前回記事で、多様性は認められているけれども仏になる事を目指すべき事を書きました。

いかに成長し仏になるか考えると、いかに生きるか、何の為に生きているのか考えざるを得ません。
前の記事に書いた朝ドラの主人公は人の役に立つ事を意識していますが、人の役に立つ事は人本来の欲求という研究結果があるそうです。
実は法華経に私たちは人の役に立つ為、人を救う為に生まれてきた事が書かれています。

已(すで)に曽(かつ)て十万億の仏を供養し、諸仏の所に於いて、大願を成就して、衆生を愍(あわれ)むが故に、此の人間に生ずるなり

衆生を哀愍(あいみん)し願って此の間に生れ

と書かれていまして、未だ苦しむ人たちを哀れに思う慈悲の心からまた人の世界に願って生まれてきたというのです。

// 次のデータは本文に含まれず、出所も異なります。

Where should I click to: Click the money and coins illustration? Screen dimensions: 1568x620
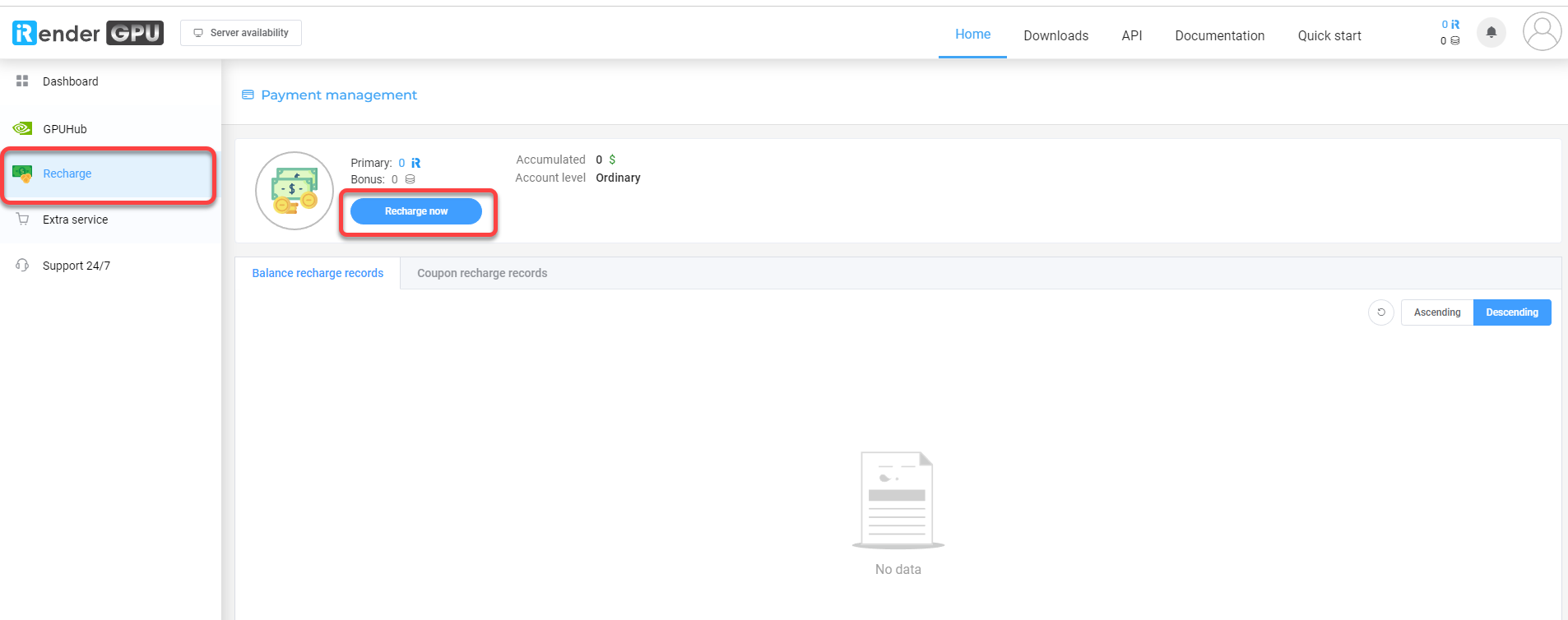click(295, 191)

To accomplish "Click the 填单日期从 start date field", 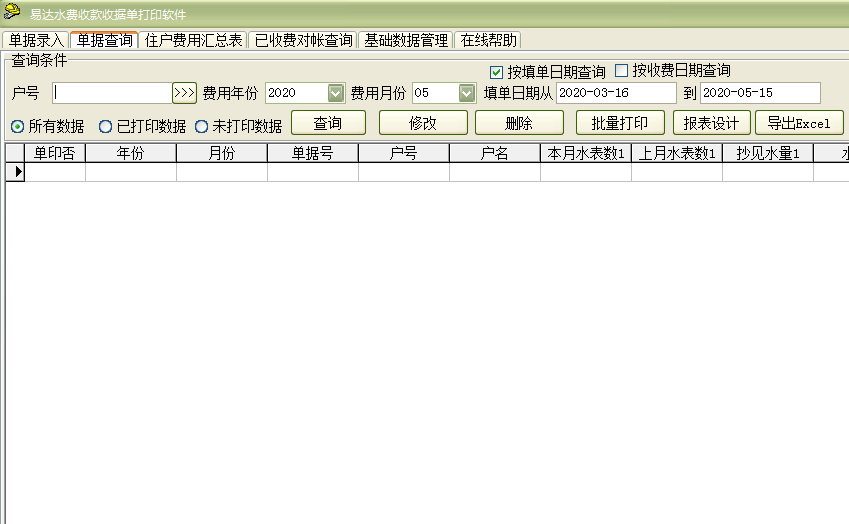I will (616, 93).
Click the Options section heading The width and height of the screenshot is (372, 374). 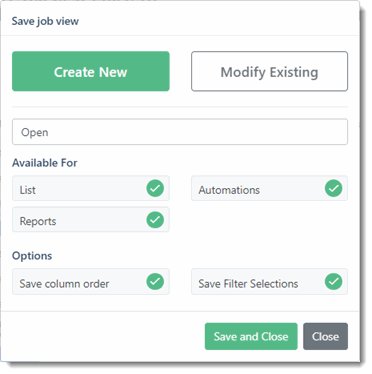[32, 256]
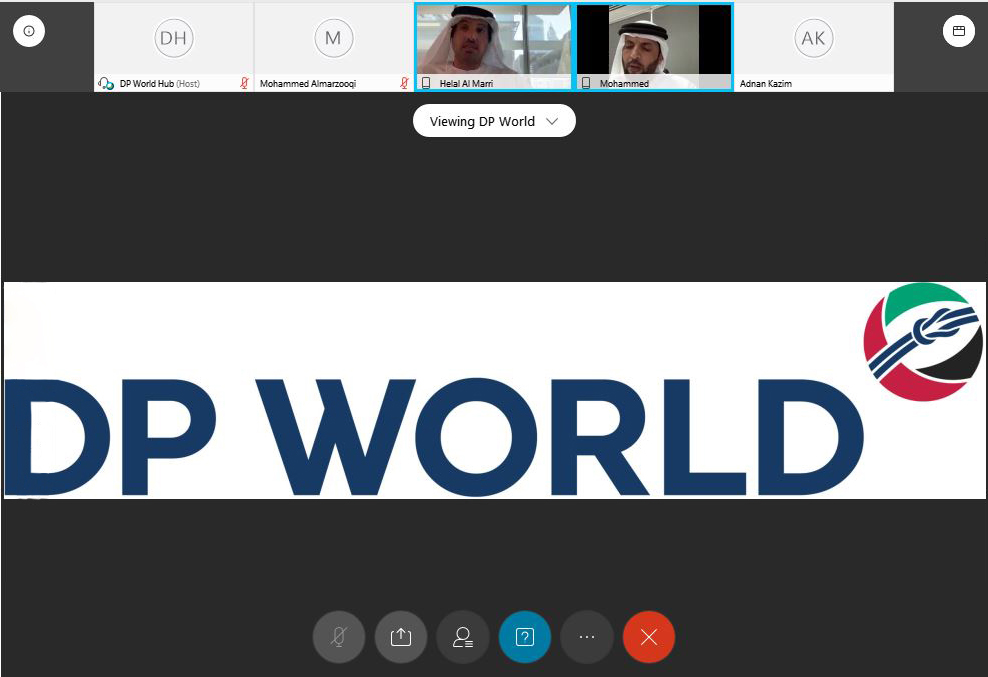Click the device icon beside Helal Al Marri
988x677 pixels.
(x=427, y=84)
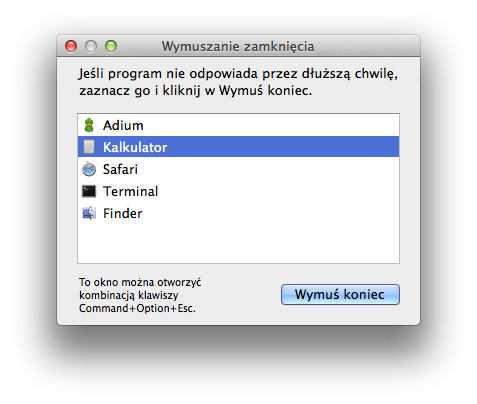Click the blank right end of Terminal row
The image size is (477, 404).
317,191
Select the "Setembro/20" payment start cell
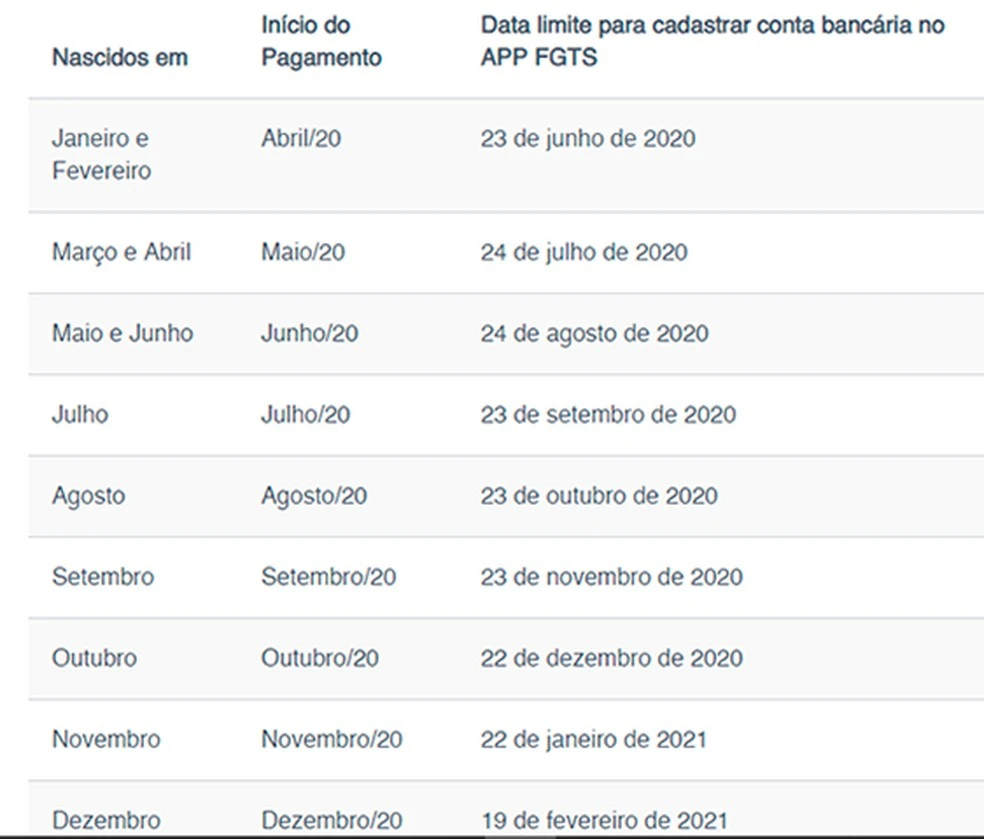Image resolution: width=984 pixels, height=839 pixels. tap(329, 577)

ただその目的を忘れて欲や悩みに振り回されているから苦しんでいるわけで、本来の目的、願いを思い出して生きればその苦しみから脱する事が出来るともいわれます。
そうした意味で人の役に立つというのは本来の願いで人生を輝かせる上で重要なのです。

そして例えば体が不自由で動かせない人であってもその人の役割というものはあるわけで
「なーんの役に立たなくったっていいのよ」
「なーんも関係ねえように見えるもんが何かの役に立つ」
というドラマのセリフや

詩の「生命は」の
花も
めしべとおしべが揃っているだけでは
不充分で 虫や風が訪れて
めしべとおしべを仲立ちする

生命は
その中に欠如を抱き
それを他者から満たしてもらうのだ
~中略~
 私も あるとき
誰かのための虻だったろう

あなたも あるとき
私のための風だったかもしれない

の部分は、人の役に立つとしても目に見える形とは限らないし自覚があるとは限らない、というその辺の事を教えてくれているように感じます。

それぞれが違った存在で、しかも尊い者同士が関わり合っている世界です。
自分もみんなも、誰かの為の風になれる事を忘れてはいけませんね。

その上で今の自分の使命や、目の前の事に懸命に努める事が仏への道、幸せへの道なのでしょう。